TÜRKİYE’NİN BİRLİK BÜTÜNLÜK ENDİŞESİ
Yaşadığımız 16 yıldır geldiğimiz noktayı değerlendirmek lazım. Ekonomimiz ne durumda borcumuz, ülkenin satılmadık bir şey i kalmamış. Borcumuz dağlar kadar büyümüş, uluslararası ilişkimiz bozulmuş. Batı ile kopma noktasına gelmiş durumdayız. Rusya ve İran gibi ülkelerin rejimlerini geçmiş duruma gelmişiz. Türkiye hukuk devletiydi, parlamenter sistemle yönetiliyordu evet eksikleri vardı ama bir hukuk devletiydi. Bunların hiç biri kalmıyor, hızla kaybediliyor. Birlik beraberliğimiz bozuluyor. Kutuplaşma var. Benden senden anlayışı var. Bütün vatandaşların eşit olma anlayışı yerine seninkiler benimkiler anlayışı hâkim. Bu kutuplaşma daha da büyüyüp iç karışıklıklara neden olabilir,  Türkiye’nin birliği bütünlüğü bozulabilir.
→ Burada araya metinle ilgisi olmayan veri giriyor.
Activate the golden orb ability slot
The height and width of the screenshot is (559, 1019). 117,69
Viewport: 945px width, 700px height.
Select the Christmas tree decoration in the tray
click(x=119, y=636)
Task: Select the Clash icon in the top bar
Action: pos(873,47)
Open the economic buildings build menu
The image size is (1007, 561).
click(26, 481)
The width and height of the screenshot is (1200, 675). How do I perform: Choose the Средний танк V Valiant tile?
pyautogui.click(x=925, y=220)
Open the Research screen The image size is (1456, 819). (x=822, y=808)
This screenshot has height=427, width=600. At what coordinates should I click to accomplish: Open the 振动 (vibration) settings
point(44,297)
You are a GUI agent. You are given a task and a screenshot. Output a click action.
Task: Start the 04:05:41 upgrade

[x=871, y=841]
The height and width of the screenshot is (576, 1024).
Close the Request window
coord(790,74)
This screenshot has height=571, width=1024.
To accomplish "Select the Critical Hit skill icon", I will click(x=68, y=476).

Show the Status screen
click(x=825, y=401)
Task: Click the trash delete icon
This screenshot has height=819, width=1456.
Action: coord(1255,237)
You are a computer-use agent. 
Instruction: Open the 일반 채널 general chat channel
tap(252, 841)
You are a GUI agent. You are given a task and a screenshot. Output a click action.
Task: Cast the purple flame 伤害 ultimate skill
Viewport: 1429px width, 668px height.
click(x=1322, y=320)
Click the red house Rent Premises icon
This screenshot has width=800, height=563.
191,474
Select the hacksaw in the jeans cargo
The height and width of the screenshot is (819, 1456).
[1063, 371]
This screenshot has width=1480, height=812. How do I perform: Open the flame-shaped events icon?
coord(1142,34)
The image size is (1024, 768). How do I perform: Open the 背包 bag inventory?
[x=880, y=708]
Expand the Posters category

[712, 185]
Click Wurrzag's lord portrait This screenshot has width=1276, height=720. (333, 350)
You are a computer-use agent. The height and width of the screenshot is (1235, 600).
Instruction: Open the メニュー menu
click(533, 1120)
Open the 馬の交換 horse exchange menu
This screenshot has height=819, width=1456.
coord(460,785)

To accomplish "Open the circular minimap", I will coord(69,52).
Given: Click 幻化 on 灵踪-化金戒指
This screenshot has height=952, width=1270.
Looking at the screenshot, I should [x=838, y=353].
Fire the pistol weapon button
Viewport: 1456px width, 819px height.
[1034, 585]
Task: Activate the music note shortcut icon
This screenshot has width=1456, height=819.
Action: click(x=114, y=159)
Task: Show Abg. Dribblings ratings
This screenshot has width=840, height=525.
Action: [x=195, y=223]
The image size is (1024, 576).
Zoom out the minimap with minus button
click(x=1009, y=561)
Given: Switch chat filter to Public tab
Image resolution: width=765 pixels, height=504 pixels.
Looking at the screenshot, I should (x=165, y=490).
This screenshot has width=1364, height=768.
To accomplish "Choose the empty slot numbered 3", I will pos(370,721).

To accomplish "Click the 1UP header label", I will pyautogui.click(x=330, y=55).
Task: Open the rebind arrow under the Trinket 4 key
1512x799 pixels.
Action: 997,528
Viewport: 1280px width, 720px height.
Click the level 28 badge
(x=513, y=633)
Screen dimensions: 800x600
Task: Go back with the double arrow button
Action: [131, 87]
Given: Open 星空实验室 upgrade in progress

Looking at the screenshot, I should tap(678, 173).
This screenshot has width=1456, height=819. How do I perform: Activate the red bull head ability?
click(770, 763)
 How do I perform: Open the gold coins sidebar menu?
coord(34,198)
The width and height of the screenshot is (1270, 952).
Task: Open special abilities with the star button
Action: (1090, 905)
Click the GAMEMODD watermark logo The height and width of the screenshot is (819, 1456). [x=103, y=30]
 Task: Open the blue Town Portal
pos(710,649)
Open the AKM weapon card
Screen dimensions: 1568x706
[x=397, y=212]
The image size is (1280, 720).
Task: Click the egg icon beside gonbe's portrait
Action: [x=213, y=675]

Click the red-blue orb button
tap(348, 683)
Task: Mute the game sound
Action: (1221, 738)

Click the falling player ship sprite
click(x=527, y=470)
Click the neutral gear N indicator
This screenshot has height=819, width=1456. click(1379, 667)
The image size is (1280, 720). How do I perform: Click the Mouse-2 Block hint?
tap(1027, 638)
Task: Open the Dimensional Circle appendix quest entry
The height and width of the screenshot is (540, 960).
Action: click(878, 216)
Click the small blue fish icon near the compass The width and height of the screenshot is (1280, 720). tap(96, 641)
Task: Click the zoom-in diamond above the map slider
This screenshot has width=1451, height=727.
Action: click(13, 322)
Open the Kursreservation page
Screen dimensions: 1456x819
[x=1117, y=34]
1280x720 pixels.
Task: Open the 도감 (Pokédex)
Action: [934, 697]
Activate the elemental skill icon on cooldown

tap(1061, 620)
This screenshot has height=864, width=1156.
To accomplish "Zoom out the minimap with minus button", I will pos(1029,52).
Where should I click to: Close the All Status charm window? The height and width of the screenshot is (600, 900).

Böyle bir endişemiz var. Misak-ı Milli sınırlarımız risk altında.

GÜNEŞ İZMİR’DEN DOĞACAK AKP’NİN GÜNEŞİ İZMİR’DEN BATACAK
İzmir’de CHP en güçlü partidir. Köyden kasabalarına kadar etkin ve güçlü bir partidir. CHP’nin seçimlerde başarısı en yüksek oranda olacaktır. Parti içi kırgınlıklar bitiyor. Birlik beraberlik havasına dönüşüyor her şey. Güçlü beraberlikler ve sahada doğru çalışmak partimizi seçmen bazında ciddi büyük oranlara taşıyacaktır. 15 vekil hamlesi gibi doğru şeyler anlatıyoruz. Bu sefer İzmir bu sefer cumhuriyet değerlerine karşı daha da güçlü bir şekilde ses verecektir. Referandumda yüzde 68.8 oranında hayır çıkmıştı. Yani yüzde 69 gibi bir sonuç çıkmıştı. AKP’nin İzmir’den başlaması çok doğru bir şey değil, buradan başlaması kaybedeceğine işarettir. Biz referandumda muhalefet olarak yüzde 69 oy almıştık bu sefer yüzde 70’in üzerine çıkaracağız. AKP’nin MHP ile oyu inşallah yüzde 30’un altında kalacaktır. Yüzde 32 almışlardı. Bunun altında indireceğiz İzmirliler olarak. Güneş İzmir’den doğacak AKP’nin güneşi de İzmir’den batacak. Güneş İzmir’den doğacak. Yüzde 70’in üzerinde bir sonuçla muhalefet üzerine düşeni yapmış olacak. İzmirli kardeşlerime seçmene inanıyorum. Hep birlikte başaracağız.